The husband can choose to finance a SLAT for the benefit of the wife or vice versa. Both spouses can also fund the SLAT in tandem. For couples, this trust offers a way to use the federal government lifetime gift and estate tax exemption, which now stands at $11.7 million for individuals and $23.40 million for a married couple. This is possible while also retaining some degree of access to the trust assets if the need arises.
Considering that a SLAT is financed with gifts during the spouse’s lifetime, all forms of appreciation that occur in the trust are excludable from both spouses’ estate for estate tax purposes.
How SLAT Trusts Work
One way for married couples to reduce their taxable estate is by making massive permanent gifts from the estate. Nonetheless, concerns arise over how most gift arrangements involve losing control of the wealth during their lifetime. They may be uncertain whether or how the assets will be accessible in the future.

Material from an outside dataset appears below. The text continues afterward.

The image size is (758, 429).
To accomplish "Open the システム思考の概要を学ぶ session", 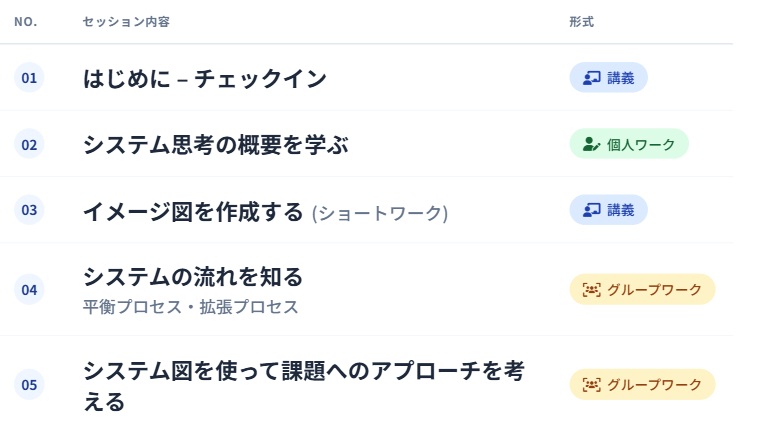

A SLAT is a unique estate planning strategy that can potentially address these conflicting goals. The trust is formed by a grantor spouse who bequeaths property to an irrevocable trust for the beneficiary spouse.
It is also possible to include children and grandchildren as beneficiaries. The grantor spouse utilizes their federal exemption when moving assets to the SLAT.
Even though this trust is irrevocable, the grantor spouse can indirectly profit from the assets gifted to the trust if the beneficiary spouse is still alive and still in the marriage.
Since the primary beneficiary of the trust is the spouse who was not a grantor, he /she can request earnings from the trustee like an ordinary beneficiary during his or her lifetime. It may be acceptable for the trustee to approve distributions from the trust to the non-grantor spouse to maintain their living standard.
If there are distributions to the non-grantor spouse estimated to be spent before their death, the distributions will be reintroduced to their taxable estate. To determine the appropriate gift to a SLAT, proper planning and proper budgeting should be done. The SLAT objective is to continue preserving the assets of the trust outside of a client’s estate.
In the event of deceased beneficiaries, the remaining trust assets are transferred either outright to their kids or grandchildren or, in the alternative, put into trust for them.
SLAT Trusts FAQ
Can the trust be part of my estate or the estate of my spouse?
No. If the SLAT trust is properly structured and administered, both spouses will have their taxable estates excluded.
My spouse could pass away, or we could get divorced. What happens then?
If your spouse passes away or gets divorced, you will no longer access the SLAT funds indirectly through your spouse. It should be drafted right for you to include only your current spouse as a beneficiary of the trust (not your former spouse). The SLAT can also be designed to allow your spouse to transfer funds back to you in the event of their death. It can also be designed to extend loans to you.
Would we be able to set up SLATs separately for each other?
In this case, the SLAT should not be almost identical. SLATs will be disregarded for gift tax purposes if that is the case. This can be avoided by creating SLATs funded on different dates, having different trust distribution rules, and funding them with different assets.
Who can be a trustee for the SLAT?
Several options are possible, including naming your spouse, but distributions should be made to meet precise standards comprising allocations for health, education, or maintenance. If an independent trustee is named who is not a beneficiary, the trust can be more flexible since he can distribute trust funds on any grounds.